# 演習データ
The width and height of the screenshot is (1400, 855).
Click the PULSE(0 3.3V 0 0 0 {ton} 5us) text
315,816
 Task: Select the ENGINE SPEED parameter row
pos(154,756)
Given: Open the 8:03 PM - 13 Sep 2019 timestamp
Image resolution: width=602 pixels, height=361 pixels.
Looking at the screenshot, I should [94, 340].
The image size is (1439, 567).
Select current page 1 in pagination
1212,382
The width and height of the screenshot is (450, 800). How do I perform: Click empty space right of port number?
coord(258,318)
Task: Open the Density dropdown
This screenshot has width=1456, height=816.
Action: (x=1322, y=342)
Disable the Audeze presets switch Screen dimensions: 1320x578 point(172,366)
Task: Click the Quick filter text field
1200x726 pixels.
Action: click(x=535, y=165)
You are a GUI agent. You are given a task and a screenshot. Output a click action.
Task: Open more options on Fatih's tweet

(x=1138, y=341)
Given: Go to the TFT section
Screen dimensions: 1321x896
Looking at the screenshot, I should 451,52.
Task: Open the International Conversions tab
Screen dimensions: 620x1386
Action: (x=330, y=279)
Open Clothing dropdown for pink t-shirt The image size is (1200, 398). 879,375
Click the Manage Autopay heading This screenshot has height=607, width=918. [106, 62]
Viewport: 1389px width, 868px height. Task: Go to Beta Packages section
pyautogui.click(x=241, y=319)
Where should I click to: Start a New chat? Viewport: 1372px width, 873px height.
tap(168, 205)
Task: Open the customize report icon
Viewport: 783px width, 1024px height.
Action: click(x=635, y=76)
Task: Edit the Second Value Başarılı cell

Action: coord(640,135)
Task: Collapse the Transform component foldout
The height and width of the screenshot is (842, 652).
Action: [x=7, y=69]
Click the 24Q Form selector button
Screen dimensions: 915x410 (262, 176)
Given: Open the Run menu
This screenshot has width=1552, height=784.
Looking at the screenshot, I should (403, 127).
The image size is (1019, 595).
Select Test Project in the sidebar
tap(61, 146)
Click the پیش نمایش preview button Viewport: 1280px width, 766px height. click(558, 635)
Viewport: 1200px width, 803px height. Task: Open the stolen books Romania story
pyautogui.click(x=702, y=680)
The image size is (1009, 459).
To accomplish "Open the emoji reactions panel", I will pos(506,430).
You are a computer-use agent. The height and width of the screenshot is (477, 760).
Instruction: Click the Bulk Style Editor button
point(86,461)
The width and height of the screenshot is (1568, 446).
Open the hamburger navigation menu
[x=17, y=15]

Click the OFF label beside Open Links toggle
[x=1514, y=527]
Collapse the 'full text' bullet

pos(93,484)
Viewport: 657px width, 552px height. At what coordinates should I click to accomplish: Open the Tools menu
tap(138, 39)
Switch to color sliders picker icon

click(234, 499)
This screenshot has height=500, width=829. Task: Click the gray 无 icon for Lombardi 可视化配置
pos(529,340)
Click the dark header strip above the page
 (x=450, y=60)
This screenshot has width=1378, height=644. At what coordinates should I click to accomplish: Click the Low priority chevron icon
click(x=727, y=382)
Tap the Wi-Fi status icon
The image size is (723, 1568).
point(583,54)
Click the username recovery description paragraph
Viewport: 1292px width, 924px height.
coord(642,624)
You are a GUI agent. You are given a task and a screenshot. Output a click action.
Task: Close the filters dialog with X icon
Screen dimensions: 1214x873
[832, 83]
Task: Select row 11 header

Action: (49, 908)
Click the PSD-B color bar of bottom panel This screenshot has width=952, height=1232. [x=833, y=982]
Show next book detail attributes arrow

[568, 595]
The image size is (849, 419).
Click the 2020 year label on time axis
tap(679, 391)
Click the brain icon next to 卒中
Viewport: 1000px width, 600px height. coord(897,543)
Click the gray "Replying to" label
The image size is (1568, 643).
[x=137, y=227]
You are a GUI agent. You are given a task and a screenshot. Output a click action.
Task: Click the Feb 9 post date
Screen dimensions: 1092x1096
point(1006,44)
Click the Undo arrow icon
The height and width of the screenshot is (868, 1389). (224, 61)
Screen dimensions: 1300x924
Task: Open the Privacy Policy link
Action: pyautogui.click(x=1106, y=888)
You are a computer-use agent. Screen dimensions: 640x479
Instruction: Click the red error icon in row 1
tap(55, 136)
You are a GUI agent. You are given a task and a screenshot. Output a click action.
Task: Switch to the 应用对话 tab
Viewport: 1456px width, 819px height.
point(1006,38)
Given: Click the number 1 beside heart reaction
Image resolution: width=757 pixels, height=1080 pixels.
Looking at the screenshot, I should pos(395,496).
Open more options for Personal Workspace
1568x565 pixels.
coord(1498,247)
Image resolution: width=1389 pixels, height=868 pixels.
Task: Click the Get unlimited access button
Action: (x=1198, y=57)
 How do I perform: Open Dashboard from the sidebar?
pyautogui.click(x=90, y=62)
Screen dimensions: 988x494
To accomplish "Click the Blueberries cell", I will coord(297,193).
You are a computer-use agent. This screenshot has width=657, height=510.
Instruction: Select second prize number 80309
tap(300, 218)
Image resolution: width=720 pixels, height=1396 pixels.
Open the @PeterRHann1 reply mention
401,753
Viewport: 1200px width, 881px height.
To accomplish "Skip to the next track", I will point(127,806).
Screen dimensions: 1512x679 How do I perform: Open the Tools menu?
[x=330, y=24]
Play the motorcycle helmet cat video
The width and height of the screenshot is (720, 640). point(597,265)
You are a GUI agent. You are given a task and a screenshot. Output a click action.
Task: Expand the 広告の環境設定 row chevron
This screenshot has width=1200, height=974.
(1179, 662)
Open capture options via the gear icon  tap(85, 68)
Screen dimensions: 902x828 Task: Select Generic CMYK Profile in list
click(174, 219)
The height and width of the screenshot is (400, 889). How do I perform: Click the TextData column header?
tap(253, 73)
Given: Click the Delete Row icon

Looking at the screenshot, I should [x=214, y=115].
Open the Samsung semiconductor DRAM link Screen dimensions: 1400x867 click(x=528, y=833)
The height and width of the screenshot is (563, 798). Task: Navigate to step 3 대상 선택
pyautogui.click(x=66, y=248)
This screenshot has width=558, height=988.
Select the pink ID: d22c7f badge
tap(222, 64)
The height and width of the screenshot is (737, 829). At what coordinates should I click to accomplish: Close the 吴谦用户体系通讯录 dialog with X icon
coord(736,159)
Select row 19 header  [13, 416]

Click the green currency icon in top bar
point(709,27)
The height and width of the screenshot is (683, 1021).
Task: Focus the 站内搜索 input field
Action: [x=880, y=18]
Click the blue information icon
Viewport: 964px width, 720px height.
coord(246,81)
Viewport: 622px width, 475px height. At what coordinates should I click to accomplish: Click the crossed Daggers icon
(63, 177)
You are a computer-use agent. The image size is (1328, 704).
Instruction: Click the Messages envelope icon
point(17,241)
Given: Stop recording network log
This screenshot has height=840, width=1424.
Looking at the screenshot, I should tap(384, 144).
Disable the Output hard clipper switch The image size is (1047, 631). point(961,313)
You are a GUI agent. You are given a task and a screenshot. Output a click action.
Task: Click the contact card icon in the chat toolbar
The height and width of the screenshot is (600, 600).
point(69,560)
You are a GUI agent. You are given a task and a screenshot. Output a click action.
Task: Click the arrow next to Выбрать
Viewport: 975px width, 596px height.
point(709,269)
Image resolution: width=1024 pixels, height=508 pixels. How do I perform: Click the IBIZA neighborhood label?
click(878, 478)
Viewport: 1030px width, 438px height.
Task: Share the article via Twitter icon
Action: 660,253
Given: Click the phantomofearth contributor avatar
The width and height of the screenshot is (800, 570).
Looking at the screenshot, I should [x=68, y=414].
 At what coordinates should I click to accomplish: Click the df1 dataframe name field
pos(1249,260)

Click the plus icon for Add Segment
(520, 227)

# 指示
記録の冒頭から「Looking at the screenshot, I should [94, 340].」を含む行までを、「timestamp」を「date」に差し替え、ほかはそのままにして書き直しなさい。

# 完成解答
The width and height of the screenshot is (1400, 855).
Click the PULSE(0 3.3V 0 0 0 {ton} 5us) text
315,816
 Task: Select the ENGINE SPEED parameter row
pos(154,756)
Given: Open the 8:03 PM - 13 Sep 2019 date
Image resolution: width=602 pixels, height=361 pixels.
Looking at the screenshot, I should [94, 340].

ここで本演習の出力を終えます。